Pengusaha Indonesia Mardigu Wowiek Prasantyo atau yang lebih sering disapan Bossman ini menyatakan bahwa revisi ini tampaknya memberikan ruang bagi partai politik tertentu untuk memperkuat posisi mereka. “Dengan adanya revisi tersebut, partai politik yang memiliki kekuatan dominan di parlemen dapat memanfaatkan celah hukum untuk memperkuat cengkeraman mereka di daerah-daerah yang sebelumnya sulit mereka kuasai,” jelasnya.
Ia mengemukakan bahwa implikasi dari revisi UU Pilkada ini sangat luas. “Beberapa pihak berpendapat bahwa perubahan ini lebih menguntungkan pihak tertentu dan mengancam prinsip-prinsip demokrasi yang selama ini dijunjung tinggi,” ungkapnya.
Bossman juga menyoroti potensi penyalahgunaan kekuasaan oleh elite politik. “Dengan adanya pengaturan baru yang lebih fleksibel, ada kekhawatiran bahwa elite politik yang berkuasa dapat mengatur jalannya pemilihan kepala daerah sesuai dengan kepentingan mereka,” paparnya.

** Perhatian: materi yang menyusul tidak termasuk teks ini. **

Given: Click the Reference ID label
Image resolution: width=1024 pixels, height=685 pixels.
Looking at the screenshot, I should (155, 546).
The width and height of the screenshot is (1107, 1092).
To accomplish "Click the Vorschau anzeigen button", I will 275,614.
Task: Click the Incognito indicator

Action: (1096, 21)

Kemudian ia menjelaskan bahwa revisi UU Pilkada juga membuka peluang terjadinya praktik politik uang yang lebih masif. “Dengan persaingan yang semakin ketat di tingkat daerah, ada kemungkinan besar bahwa partai-partai politik akan mengerahkan segala daya upaya, termasuk dana yang tidak sedikit, untuk memenangkan calon-calon mereka,” terangnya.

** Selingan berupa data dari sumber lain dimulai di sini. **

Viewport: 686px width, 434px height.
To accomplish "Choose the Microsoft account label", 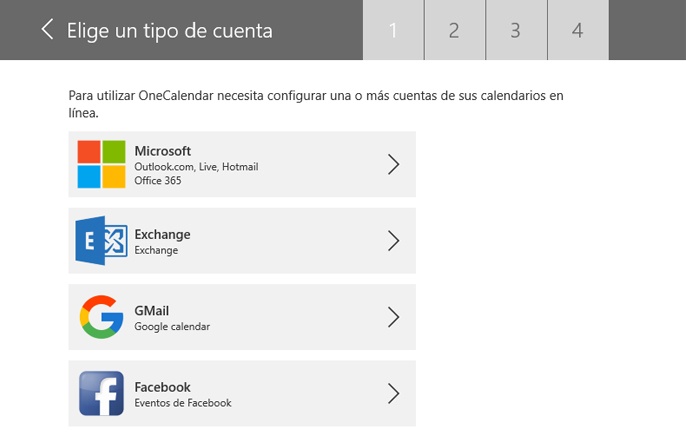I will (163, 151).
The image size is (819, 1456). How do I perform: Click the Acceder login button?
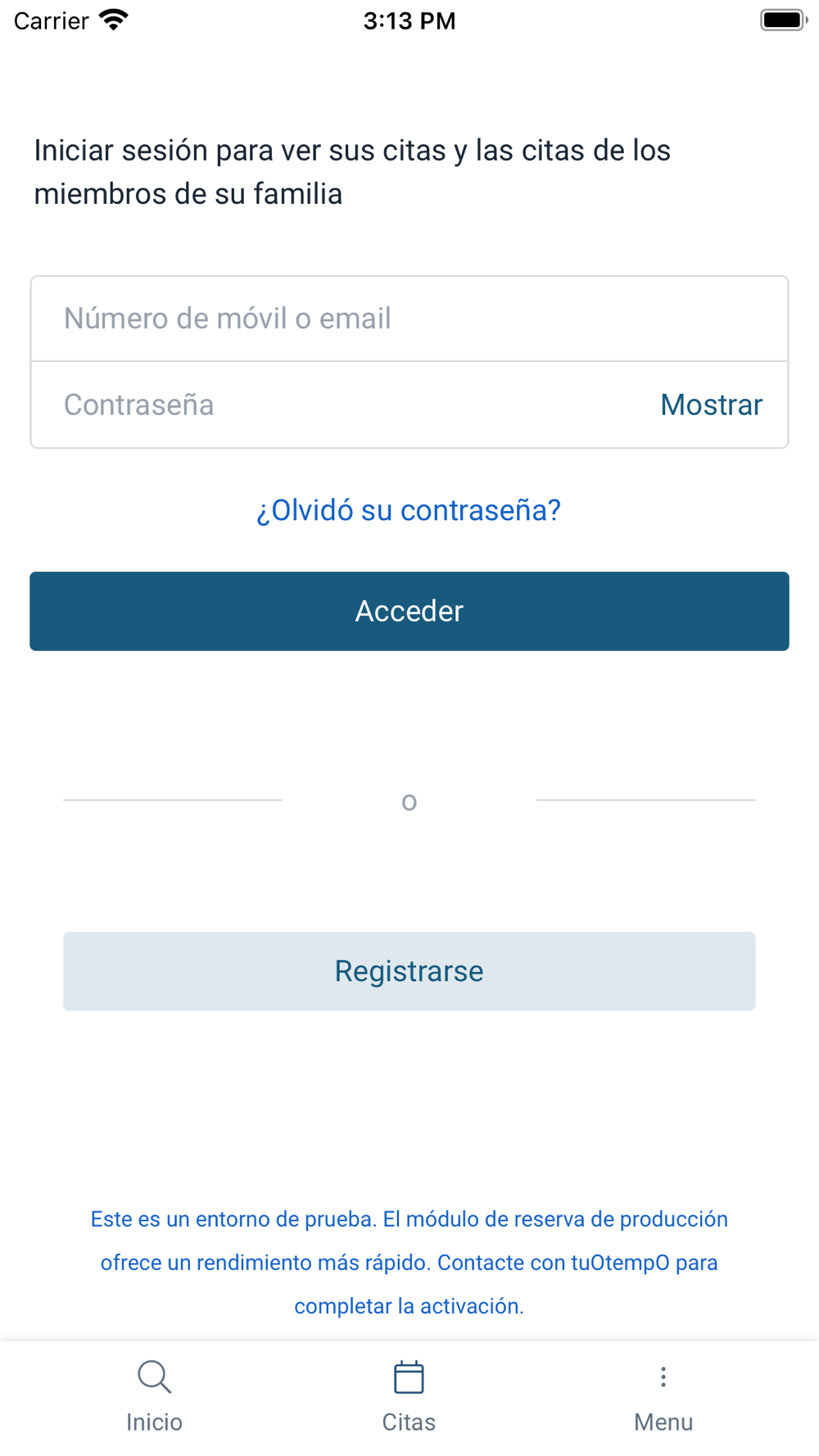coord(410,611)
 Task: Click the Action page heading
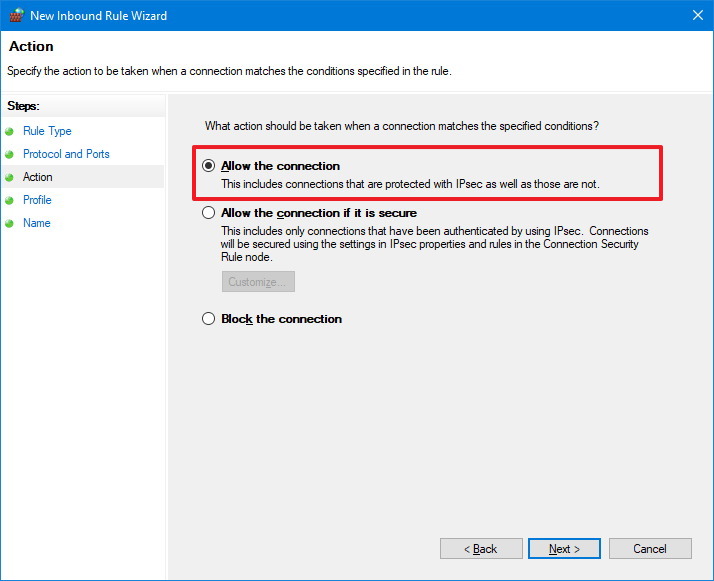[x=31, y=47]
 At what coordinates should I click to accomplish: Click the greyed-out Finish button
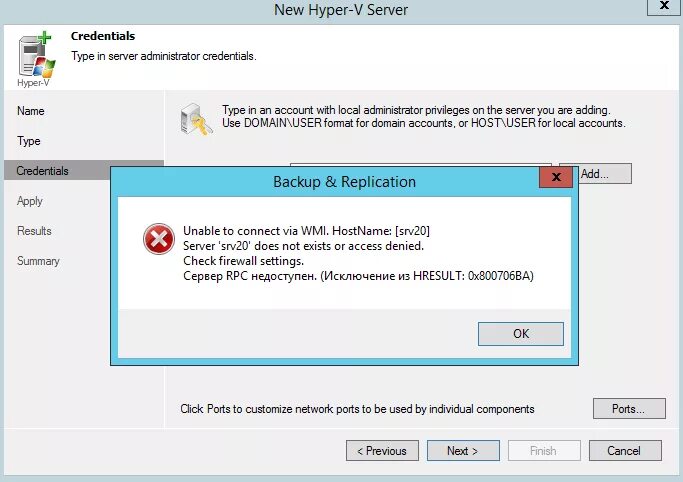tap(544, 451)
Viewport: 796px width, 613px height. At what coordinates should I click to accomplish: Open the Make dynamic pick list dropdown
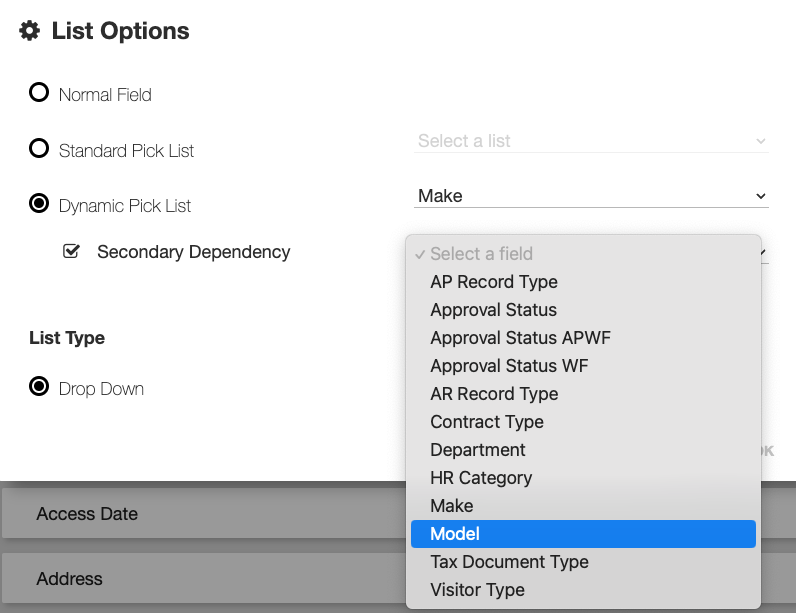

Ia menyatakan bahwa keputusan Mahkamah Konstitusi (MK) dianggap sebagai upaya untuk menyeimbangkan kekuatan politik. “Namun tidak sedikit yang menilai bahwa keputusan tersebut dipengaruhi oleh tekanan politik, menimbulkan pertanyaan tentang independensi MK dan integritas proses hukum di Indonesia,” jelasnya.
Kata dia, hal ini memiliki dampak sosial yang signifikan akibat revisi UU Pilkada ini. “Masyarakat di daerah yang menjadi sasaran perubahan aturan ini mungkin merasa terpinggirkan dan tidak memiliki suara dalam menentukan pemimpin mereka,” ungkapnya.

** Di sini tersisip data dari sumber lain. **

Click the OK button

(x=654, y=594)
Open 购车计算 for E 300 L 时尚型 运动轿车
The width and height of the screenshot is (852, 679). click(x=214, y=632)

Ia juga mengungkapkan bahwa para pendukung revisi UU Pilkada berargumen bahwa perubahan ini diperlukan. “Namun, argumen ini masih diperdebatkan, terutama oleh mereka yang melihat adanya potensi konflik kepentingan di balik revisi ini,” paparnya.
Selanjutnya, ia menegaskan bahwa revisi UU Pilkada ini membawa implikasi besar bagi masa depan politik Indonesia. “Jika tidak diimbangi dengan pengawasan yang ketat dan transparansi, revisi ini bisa menjadi alat bagi segelintir elite politik untuk mempertahankan kekuasaan mereka,” tegasnya.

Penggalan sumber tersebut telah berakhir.